Relations exécrables
Ces arguments ont fait bondir Edouard Martin, figure de proue de la bataille de Florange et héros du film éponyme, aujourd’hui député européen (PS). « Si ArcelorMittal continue à enrichir l’agglomération de M. Liebgott, c’est parce que des gens comme nous se sont battus pour cette usine », lui a répondu l’ancien syndicaliste, qui entretient avec son collègue socialiste des relations exécrables.
Au cours du débat qui a suivi la projection, Edouard Martin est revenu sur son engagement politique, lui qui, en 2013, après le refus de Jean-Marc Ayrault de nationaliser les hauts-fourneaux, s’était senti « trahi » par le gouvernement socialiste. « Ne vous êtes-vous pas noyé en ralliant l’ennemi ? », lui demande un participant. « Nous avons été trahis, je le redis ce soir, mais quand j’ai accepté de m’engager sur la liste du PS, en décembre 2013, tous les collègues des hauts-fourneaux avaient été reclassés. »
Il évoque « une expérience », annonce qu’il ne fera qu’un mandat comme député européen. « Je suis fier du combat que nous avons mené. Les hauts-fourneaux n’ont jamais été rallumés mais l’usine a été sauvée. Michel Liebgott, que l’on n’a vu à nos côtés que lorsque les caméras de télé se déplaçaient, devrait se souvenir que M. Mittal voulait tout fermer, comme à Liège où il ne reste rien. »
Jean-Claude Poirson embraie.

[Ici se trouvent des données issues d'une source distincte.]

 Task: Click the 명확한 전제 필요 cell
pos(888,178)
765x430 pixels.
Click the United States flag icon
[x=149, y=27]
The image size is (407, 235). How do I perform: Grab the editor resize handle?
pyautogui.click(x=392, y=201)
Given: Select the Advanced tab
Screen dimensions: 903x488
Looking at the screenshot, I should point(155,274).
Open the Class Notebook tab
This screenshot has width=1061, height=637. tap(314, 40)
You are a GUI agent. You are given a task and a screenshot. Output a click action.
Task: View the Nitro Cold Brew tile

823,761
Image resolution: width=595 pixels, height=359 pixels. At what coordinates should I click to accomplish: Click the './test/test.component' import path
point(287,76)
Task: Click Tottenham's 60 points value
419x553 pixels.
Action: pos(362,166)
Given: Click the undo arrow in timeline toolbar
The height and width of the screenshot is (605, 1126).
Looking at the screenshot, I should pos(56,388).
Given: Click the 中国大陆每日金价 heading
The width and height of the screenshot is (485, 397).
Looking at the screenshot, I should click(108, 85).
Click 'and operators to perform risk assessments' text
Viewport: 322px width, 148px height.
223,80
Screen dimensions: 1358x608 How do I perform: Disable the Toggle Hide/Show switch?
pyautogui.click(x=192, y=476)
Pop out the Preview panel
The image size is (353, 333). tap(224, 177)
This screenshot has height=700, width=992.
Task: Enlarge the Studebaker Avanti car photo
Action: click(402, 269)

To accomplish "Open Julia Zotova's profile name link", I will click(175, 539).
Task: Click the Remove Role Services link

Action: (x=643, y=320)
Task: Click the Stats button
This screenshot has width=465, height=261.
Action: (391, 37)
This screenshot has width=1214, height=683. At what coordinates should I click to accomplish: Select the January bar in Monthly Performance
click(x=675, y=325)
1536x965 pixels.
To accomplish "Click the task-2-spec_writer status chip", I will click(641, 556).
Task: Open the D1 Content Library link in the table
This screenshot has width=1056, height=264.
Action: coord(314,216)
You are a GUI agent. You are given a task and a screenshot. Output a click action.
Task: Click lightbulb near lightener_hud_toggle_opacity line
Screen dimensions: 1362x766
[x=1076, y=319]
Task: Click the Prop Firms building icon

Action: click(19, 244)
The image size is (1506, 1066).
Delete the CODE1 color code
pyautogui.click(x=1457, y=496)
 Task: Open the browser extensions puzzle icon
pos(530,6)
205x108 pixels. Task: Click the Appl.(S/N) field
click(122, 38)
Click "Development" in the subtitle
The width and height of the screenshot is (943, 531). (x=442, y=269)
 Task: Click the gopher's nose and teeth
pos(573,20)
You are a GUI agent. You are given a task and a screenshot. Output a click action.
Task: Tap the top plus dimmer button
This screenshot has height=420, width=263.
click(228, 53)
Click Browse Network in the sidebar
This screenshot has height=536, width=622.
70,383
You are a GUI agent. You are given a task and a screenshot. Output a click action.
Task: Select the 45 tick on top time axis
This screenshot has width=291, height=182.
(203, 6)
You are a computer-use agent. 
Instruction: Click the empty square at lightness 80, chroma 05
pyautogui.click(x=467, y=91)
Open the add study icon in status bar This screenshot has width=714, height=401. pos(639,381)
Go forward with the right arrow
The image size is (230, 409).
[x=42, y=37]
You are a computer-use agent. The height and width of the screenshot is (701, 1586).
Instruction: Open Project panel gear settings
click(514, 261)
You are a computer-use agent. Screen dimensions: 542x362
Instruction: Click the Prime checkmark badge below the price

Il a « du mal à croire » que le FN soit étranger à la « censure » dont il se dit victime. « Si M. Liebgott avait vu mon film, il se serait aperçu que celui-ci ne comprend aucun plan suggérant une vallée sinistrée. Ce monsieur a baissé son pantalon devant le FN. » Président de l’Université populaire de la Fensch, Marc Olénine évoque un échange avec le cabinet de M. Liebgott : « Au départ, nous avions son accord pour une salle. Puis il s’est ravisé après consultation des élus », témoigne-t-il, texto à l’appui.
Dans la petite salle prêtée par le patron du Grand Café, les rangées de chaises sont clairsemées. « On est vingt alors qu’on aurait dû être des centaines ! », se désole un participant. « On a manqué ce soir de combattants. Remarquez, c’était pareil durant la lutte ; on n’était pas plus de quinze alors que 2 500 emplois étaient menacés », lui a répondu Edouard Martin.